* _Work order_: Retype only the lines at the head of the records, first through the one with "Task: Select the highlighter in Snipping Tool", exactly as written.

* _Collected data entries_:
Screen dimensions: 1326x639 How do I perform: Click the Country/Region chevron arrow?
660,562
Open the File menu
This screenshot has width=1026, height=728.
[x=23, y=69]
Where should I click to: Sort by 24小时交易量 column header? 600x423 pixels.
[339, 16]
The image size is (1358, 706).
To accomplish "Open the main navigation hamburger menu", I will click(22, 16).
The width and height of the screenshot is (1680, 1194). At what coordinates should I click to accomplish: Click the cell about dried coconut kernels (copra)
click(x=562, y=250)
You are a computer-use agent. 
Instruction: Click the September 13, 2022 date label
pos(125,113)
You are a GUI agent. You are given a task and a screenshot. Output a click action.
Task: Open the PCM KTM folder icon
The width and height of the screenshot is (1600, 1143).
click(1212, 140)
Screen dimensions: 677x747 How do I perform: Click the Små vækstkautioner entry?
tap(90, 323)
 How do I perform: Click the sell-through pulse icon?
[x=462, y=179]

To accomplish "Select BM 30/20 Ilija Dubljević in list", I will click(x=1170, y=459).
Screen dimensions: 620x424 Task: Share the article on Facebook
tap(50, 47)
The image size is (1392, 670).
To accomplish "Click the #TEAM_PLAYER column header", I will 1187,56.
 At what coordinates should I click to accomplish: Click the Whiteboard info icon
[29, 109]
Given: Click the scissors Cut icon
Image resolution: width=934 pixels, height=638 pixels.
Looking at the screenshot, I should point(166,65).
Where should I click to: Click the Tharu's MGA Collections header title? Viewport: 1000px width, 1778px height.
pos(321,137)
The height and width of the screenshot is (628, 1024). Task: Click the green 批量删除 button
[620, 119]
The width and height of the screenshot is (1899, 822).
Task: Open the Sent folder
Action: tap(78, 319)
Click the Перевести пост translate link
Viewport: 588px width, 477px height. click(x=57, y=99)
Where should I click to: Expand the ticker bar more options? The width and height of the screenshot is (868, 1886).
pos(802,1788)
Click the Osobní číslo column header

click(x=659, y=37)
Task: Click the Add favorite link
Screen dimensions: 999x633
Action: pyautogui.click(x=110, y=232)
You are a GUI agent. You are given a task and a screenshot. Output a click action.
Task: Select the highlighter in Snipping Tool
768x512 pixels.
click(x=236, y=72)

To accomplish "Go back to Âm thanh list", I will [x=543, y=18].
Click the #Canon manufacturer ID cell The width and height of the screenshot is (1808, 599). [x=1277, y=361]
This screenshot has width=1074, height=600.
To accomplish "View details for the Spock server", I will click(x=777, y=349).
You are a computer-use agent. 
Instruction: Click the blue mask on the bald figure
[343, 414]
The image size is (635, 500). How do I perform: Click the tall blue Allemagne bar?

* _Result_:
Screen dimensions: 1326x639 How do I perform: Click the Country/Region chevron arrow?
660,562
Open the File menu
This screenshot has width=1026, height=728.
[x=23, y=69]
Where should I click to: Sort by 24小时交易量 column header? 600x423 pixels.
[339, 16]
The image size is (1358, 706).
To accomplish "Open the main navigation hamburger menu", I will click(22, 16).
The width and height of the screenshot is (1680, 1194). At what coordinates should I click to accomplish: Click the cell about dried coconut kernels (copra)
click(x=562, y=250)
You are a computer-use agent. 
Instruction: Click the September 13, 2022 date label
pos(125,113)
You are a GUI agent. You are given a task and a screenshot. Output a click action.
Task: Open the PCM KTM folder icon
The width and height of the screenshot is (1600, 1143).
click(1212, 140)
Screen dimensions: 677x747 How do I perform: Click the Små vækstkautioner entry?
tap(90, 323)
 How do I perform: Click the sell-through pulse icon?
[x=462, y=179]

To accomplish "Select BM 30/20 Ilija Dubljević in list", I will click(x=1170, y=459).
Screen dimensions: 620x424 Task: Share the article on Facebook
tap(50, 47)
The image size is (1392, 670).
To accomplish "Click the #TEAM_PLAYER column header", I will 1187,56.
 At what coordinates should I click to accomplish: Click the Whiteboard info icon
[29, 109]
Given: Click the scissors Cut icon
Image resolution: width=934 pixels, height=638 pixels.
Looking at the screenshot, I should point(166,65).
Where should I click to: Click the Tharu's MGA Collections header title? Viewport: 1000px width, 1778px height.
pos(321,137)
The height and width of the screenshot is (628, 1024). Task: Click the green 批量删除 button
[620, 119]
The width and height of the screenshot is (1899, 822).
Task: Open the Sent folder
Action: tap(78, 319)
Click the Перевести пост translate link
Viewport: 588px width, 477px height. click(x=57, y=99)
Where should I click to: Expand the ticker bar more options? The width and height of the screenshot is (868, 1886).
pos(802,1788)
Click the Osobní číslo column header

click(x=659, y=37)
Task: Click the Add favorite link
Screen dimensions: 999x633
Action: pyautogui.click(x=110, y=232)
You are a GUI agent. You are given a task and a screenshot. Output a click action.
Task: Select the highlighter in Snipping Tool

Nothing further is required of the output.